Movie poster for Paramount’s Rolled Stockings.
Keep in mind that during the peak season of garter rolls, stockings weren’t what they are today. Made from silk, they didn’t stretch (as nylon hose weren’t introduced until 1939), they came as a pair, and they needed to be held up on your leg – somehow.
So roll garters provided a real utility, safeguarding women from clothing malfunctions like finding your stockings gathered at your ankles.
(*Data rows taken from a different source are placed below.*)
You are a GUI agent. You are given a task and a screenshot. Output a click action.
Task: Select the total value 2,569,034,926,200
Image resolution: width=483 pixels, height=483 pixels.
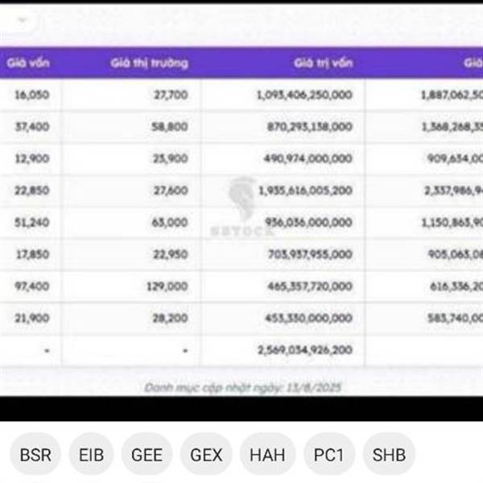click(x=305, y=350)
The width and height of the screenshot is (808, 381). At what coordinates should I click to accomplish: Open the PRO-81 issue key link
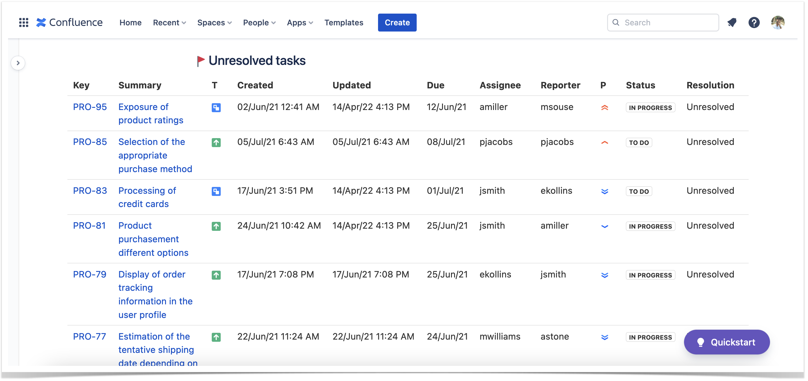click(x=89, y=226)
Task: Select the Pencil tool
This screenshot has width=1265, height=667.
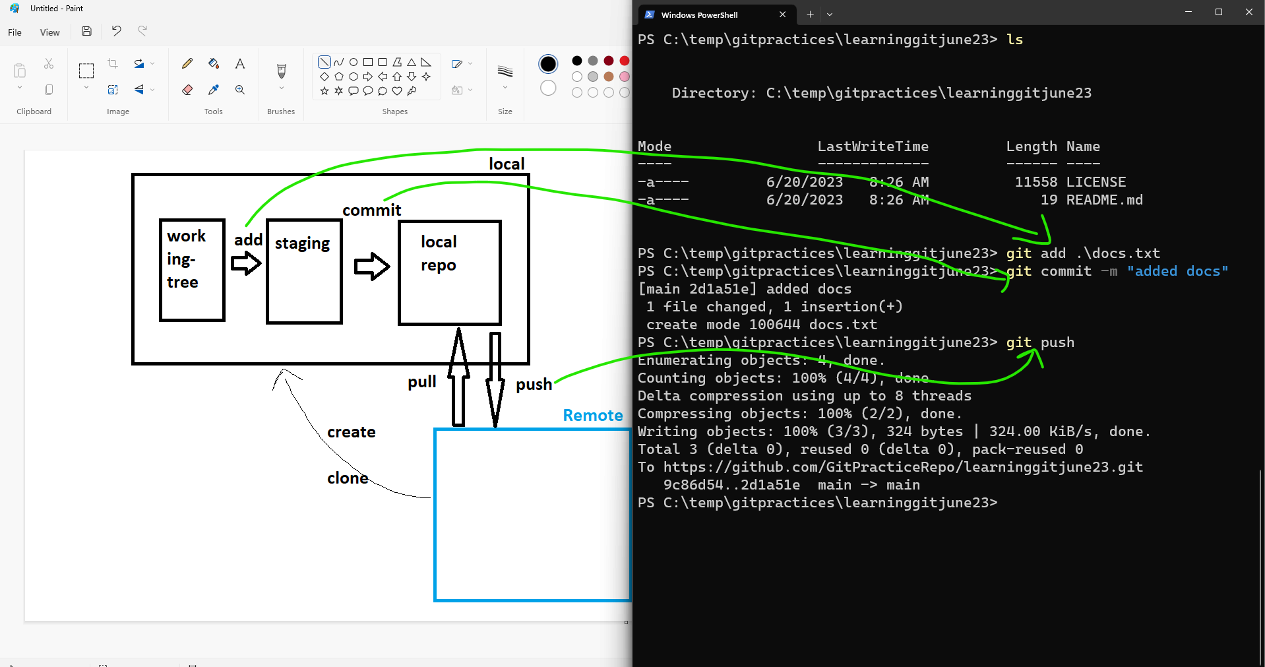Action: point(187,63)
But rolling your stockings over a garter was also about making a fashion statement (the equivalent of ’80s legwarmers?). In the 1920s – as corsets were worn less frequently, dresses became looser, hemlines rose, and flappers rebelled against preconceived notions of female etiquette – many women embraced the new roll garter, forgoing subtlety and increasing the chances that the roll – and a little leg! – might be seen. (Heard the one about the schoolteacher who was fired for a stocking roll dress code violation?). To draw attention to this risqué business, stockings were often rolled beneath the knee and padded garters were patented to increase the girth of the roll.
Something about the slouchy, more relaxed look of these rolled stockings is reflected in the women’s faces in the photos I found during my research. Dress silhouettes had been pretty rigid until that time, enforced by restrictive undergarments. From their satisfied expressions, and without any concrete evidence to back me up, wearing rolled stocking back then must’ve been akin to the liberating, punk rock feeling of, I don’t know, wearing ripped fishnets today?
That being said, I haven’t attempted the rollover garter technique (turns out they still sell them !) so I could be dead wrong. Maybe it’d feel as restrictive as wearing 100 elastic bands around my calf. Hopefully, the women in these photos aren’t just grinning and bearing it.
Any Threaded readers out there who’ve rolled their hose and want to share their own memories?